Un tout petit agrandissement par rapport au futur commissariat qui devra accueillir, dès 2025, tous les acteurs de la sécurité de la ville. Mais surtout le premier « Centre d’Hypervision et de Commandement Urbain (CHUC) » de France. Un espace « hyper » connecté de 3400 mètres carrés, qui regroupera le Centre de Commandement Opérationnel de la Police Municipale (COC), le Centre Multimodal de Circulation Métropolitaine (CMDM), le PC Sécurité, le Poste de Commandement Municipal (PCC), etc. . . .

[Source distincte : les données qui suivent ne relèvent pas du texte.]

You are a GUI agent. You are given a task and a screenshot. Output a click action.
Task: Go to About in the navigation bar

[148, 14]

Le déploiement de l’intelligence artificielle

C’est aussi au CHUC que la municipalité compte implanter différents systèmes d’intelligence artificielle, comme la reconnaissance faciale et la détection automatique des déchets abandonnés sur la voie publique. « C’est le pas en plus », souligne Véronique Borré. La ville de Nice est aussi la première en France à avoir testé cette technologie en conditions réelles sur la voie publique lors du Carnaval 2019. « Nous avons testé plusieurs choses : d’abord les contrôles d’accès, en remplaçant les badges par la reconnaissance faciale, puis la recherche de personne. perdu dans la foule et identification d’une personne pouvant être dangereuse. Tout a parfaitement fonctionné », se vante le directeur général adjoint.

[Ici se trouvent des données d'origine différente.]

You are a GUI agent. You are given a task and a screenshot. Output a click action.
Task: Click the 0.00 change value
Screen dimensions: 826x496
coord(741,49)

Pourtant, aujourd’hui, le cadre réglementaire imposé par la CNIL limite tout développement du secteur. Si Christian Estrosi demande une loi d’expérimentation en la matière, il n’est pas certain qu’il obtiendra gain de cause. Alors qu’un projet de loi relatif aux « caméras augmentées » qui pourraient être installées aux Jeux olympiques de 2024 était à l’examen mardi au Parlement, la Commission nationale de l’informatique et des libertés, par la voix de sa présidente, Marie-Laure Denis, a appelé les députés à au micro de France Info « de ne pas introduire la reconnaissance faciale ».